## [WHAT THE TASK REQUIRES]
Pull out every line of the records that contains the string "this", matching case exactly.

## [DATA EXTRACT]
···

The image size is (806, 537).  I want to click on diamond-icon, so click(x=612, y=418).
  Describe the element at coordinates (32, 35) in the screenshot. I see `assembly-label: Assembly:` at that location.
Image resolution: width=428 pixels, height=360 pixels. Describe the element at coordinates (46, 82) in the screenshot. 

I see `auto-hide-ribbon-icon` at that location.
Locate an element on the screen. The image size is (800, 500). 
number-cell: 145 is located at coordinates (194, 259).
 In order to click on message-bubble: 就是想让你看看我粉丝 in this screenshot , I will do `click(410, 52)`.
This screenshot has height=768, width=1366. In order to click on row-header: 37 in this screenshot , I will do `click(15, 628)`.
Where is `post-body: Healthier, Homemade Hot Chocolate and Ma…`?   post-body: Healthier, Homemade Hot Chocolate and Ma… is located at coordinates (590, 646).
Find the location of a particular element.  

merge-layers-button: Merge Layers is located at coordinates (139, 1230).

···

## [RESPONSE]
 In order to click on message-bubble: 就是想让你看看我粉丝 in this screenshot , I will do `click(410, 52)`.
This screenshot has height=768, width=1366. In order to click on row-header: 37 in this screenshot , I will do `click(15, 628)`.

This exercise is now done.